§ WHAT YOU NEED TO DO: Return only those lines of the listing that hold the word "computer".

== Segment start ==

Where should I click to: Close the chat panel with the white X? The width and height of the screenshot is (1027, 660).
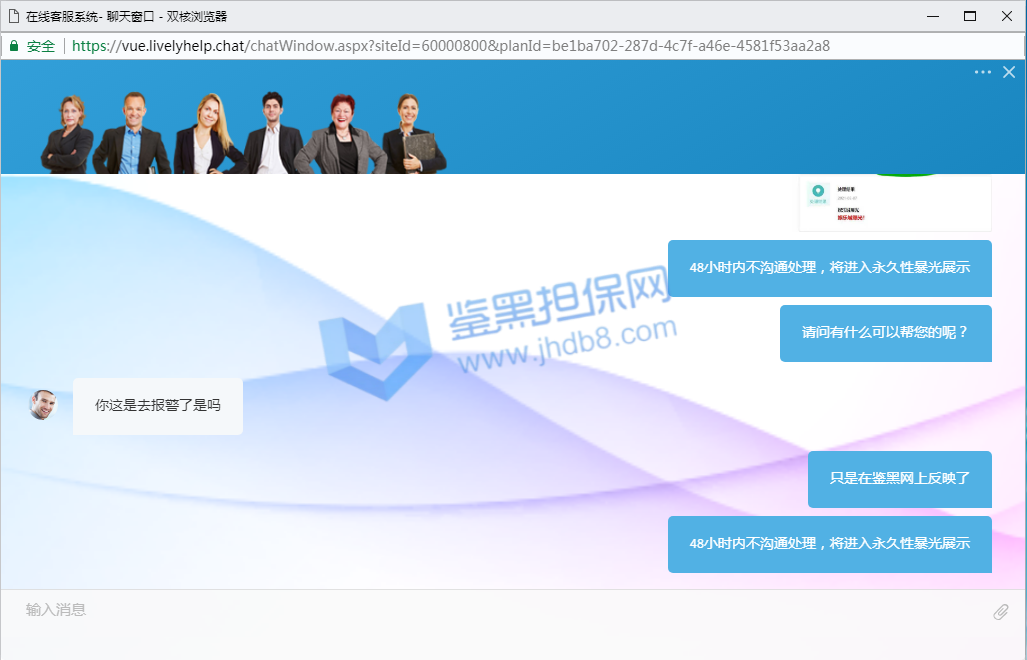tap(1009, 72)
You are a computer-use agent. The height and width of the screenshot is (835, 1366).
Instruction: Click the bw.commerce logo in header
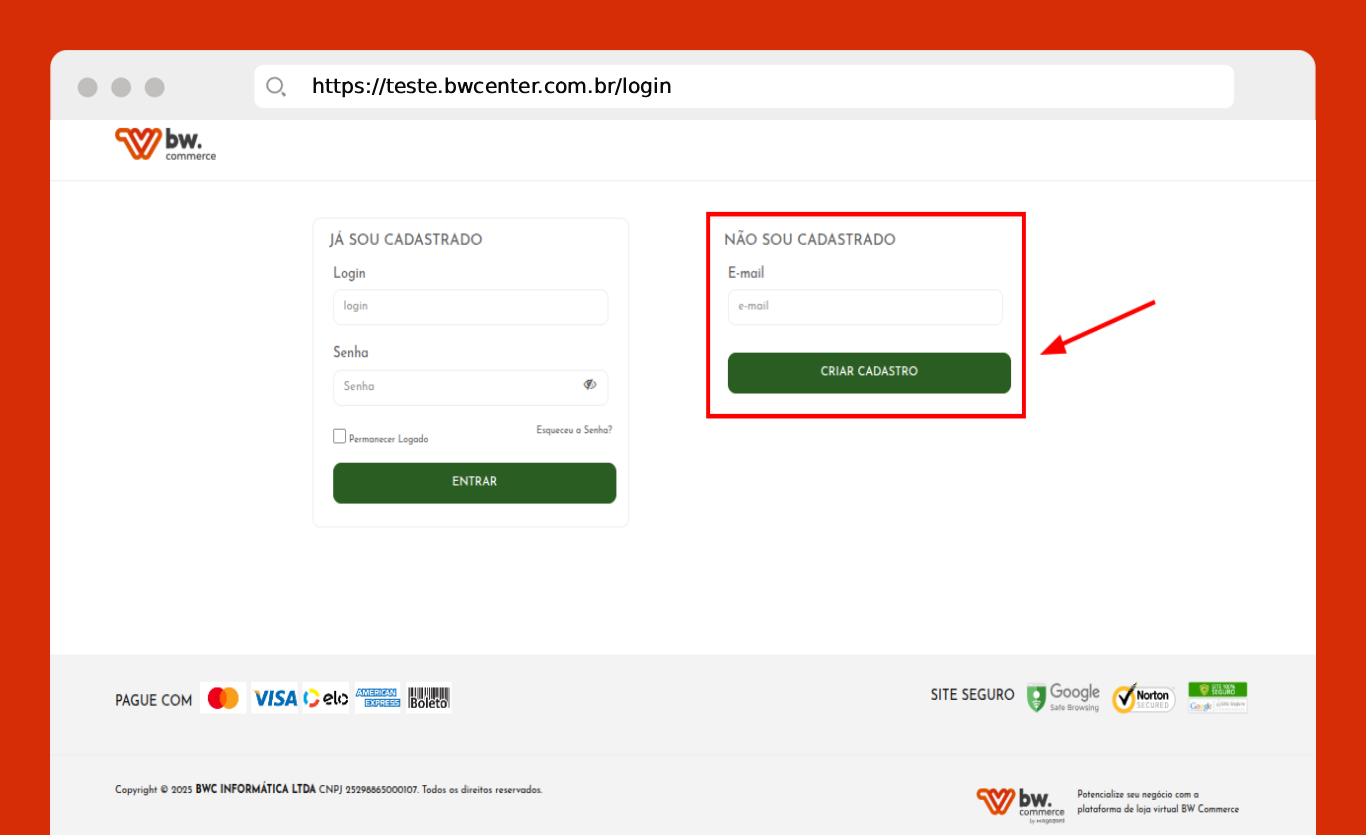point(165,143)
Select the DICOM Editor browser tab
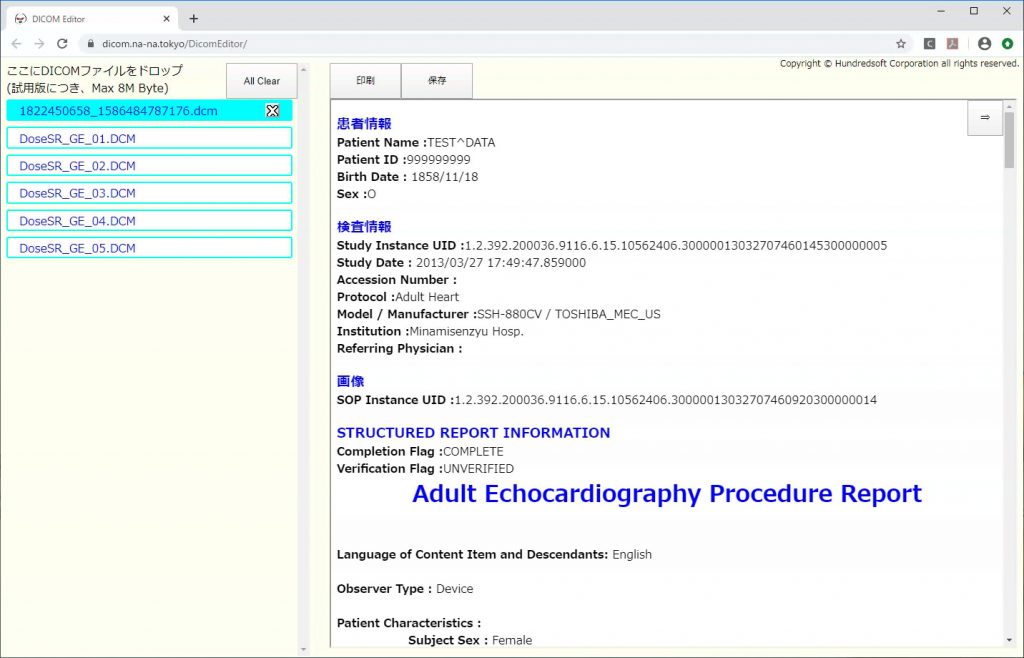Image resolution: width=1024 pixels, height=658 pixels. tap(90, 18)
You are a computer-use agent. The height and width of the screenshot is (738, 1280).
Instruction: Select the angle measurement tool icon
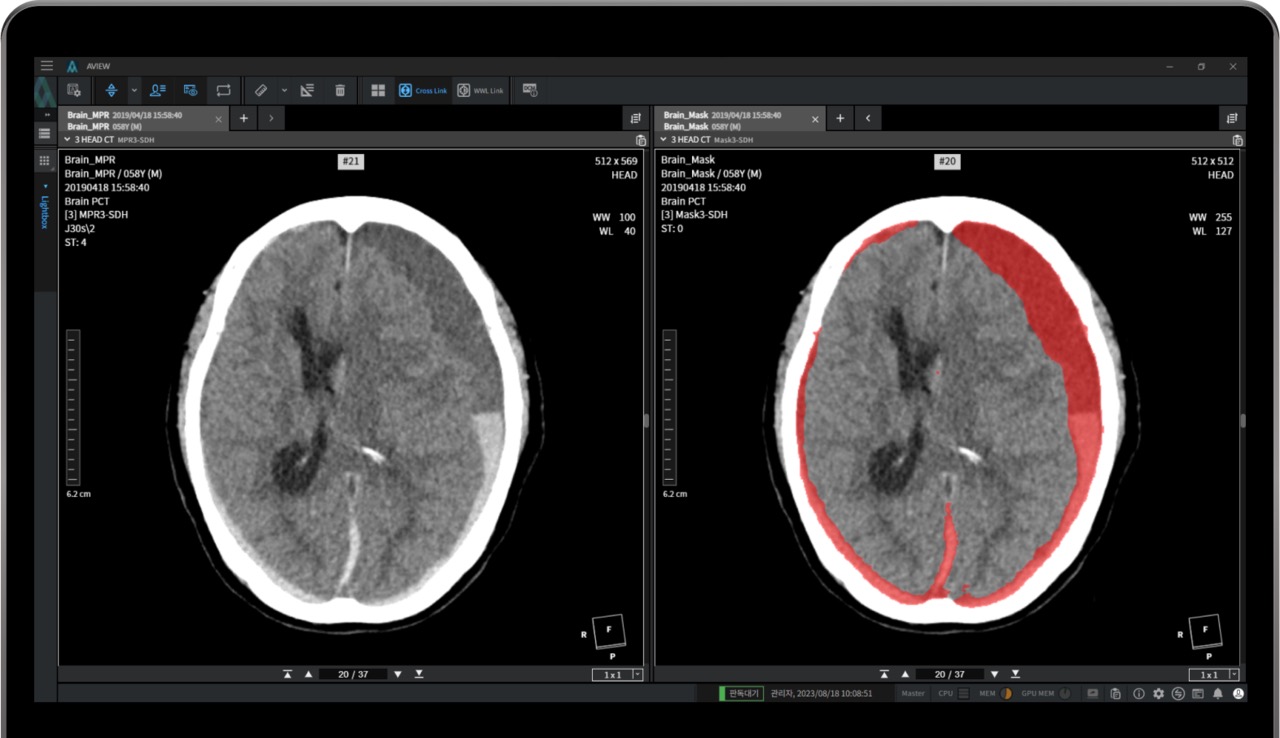(x=307, y=90)
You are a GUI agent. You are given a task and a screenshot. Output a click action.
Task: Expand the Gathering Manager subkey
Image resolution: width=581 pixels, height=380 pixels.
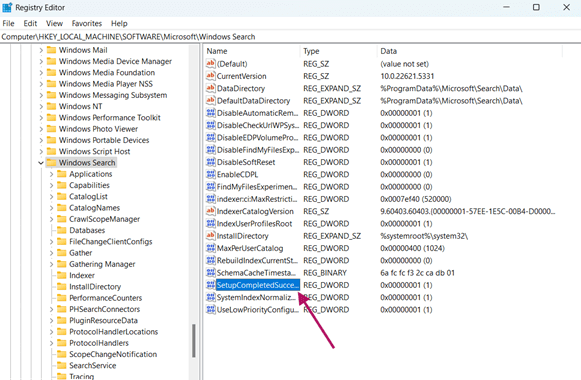pyautogui.click(x=52, y=264)
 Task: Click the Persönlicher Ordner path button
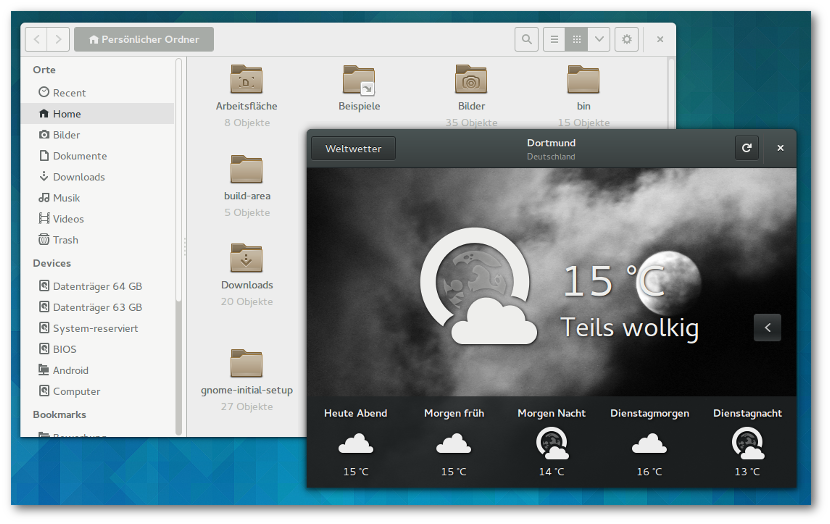[x=144, y=39]
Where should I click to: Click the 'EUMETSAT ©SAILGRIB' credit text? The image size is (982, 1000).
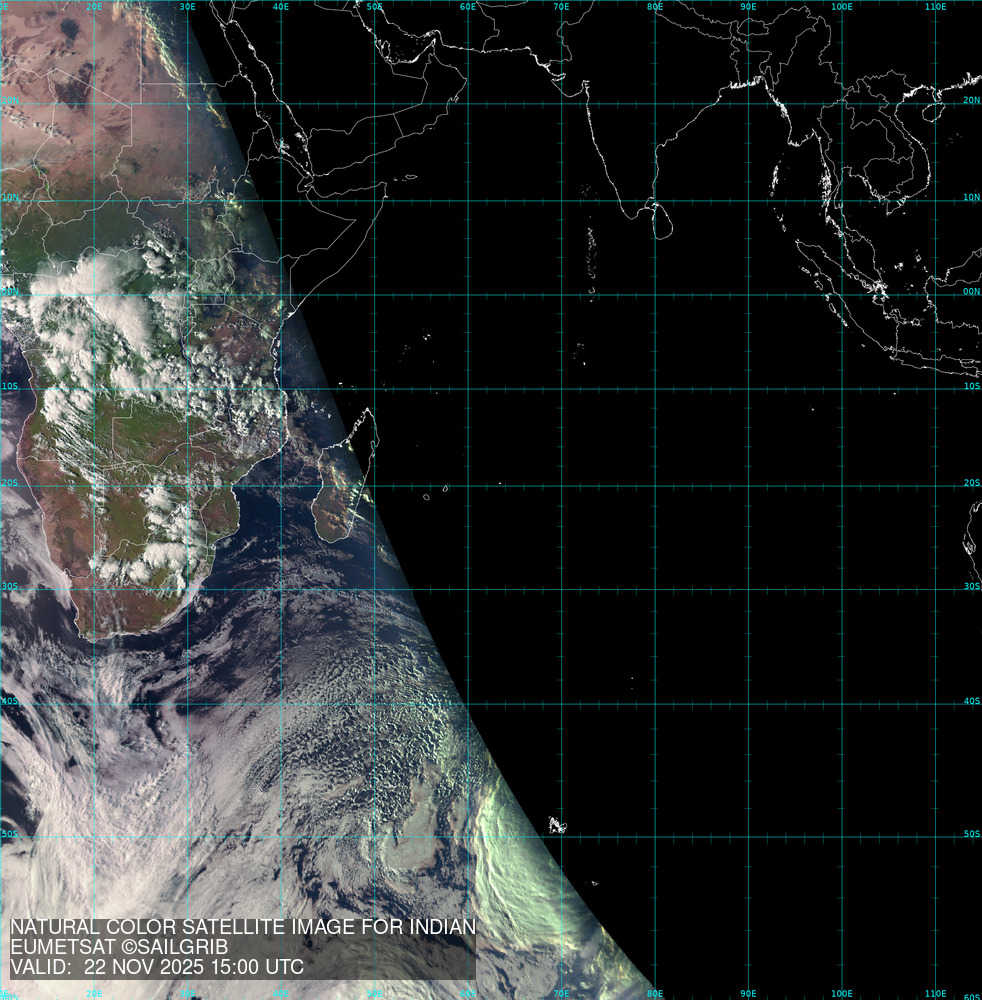click(119, 948)

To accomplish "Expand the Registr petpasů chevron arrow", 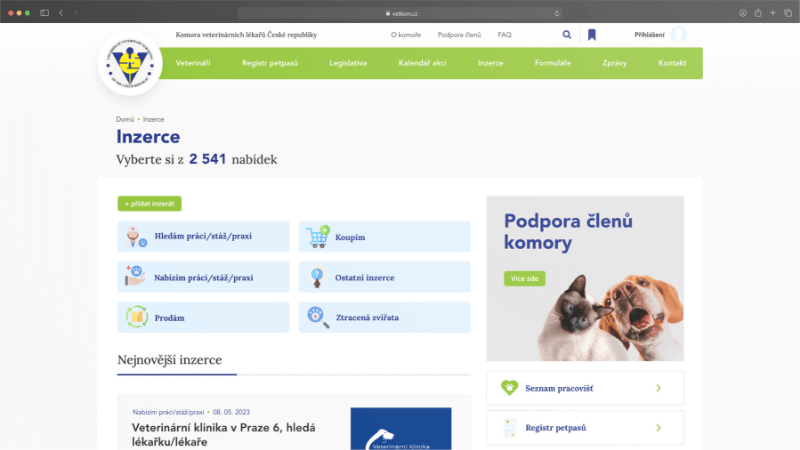I will tap(658, 428).
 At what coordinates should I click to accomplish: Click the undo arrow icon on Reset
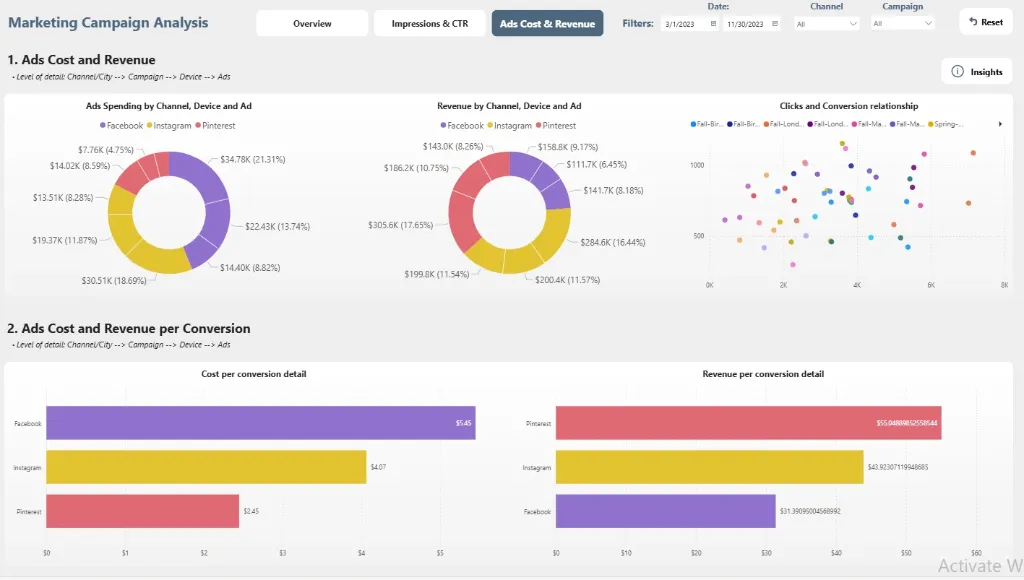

== Segment end ==

§ YOUR SOLUTION:
You are a computer-use agent. The height and width of the screenshot is (835, 1366).
You are a computer-use agent. The height and width of the screenshot is (738, 1280).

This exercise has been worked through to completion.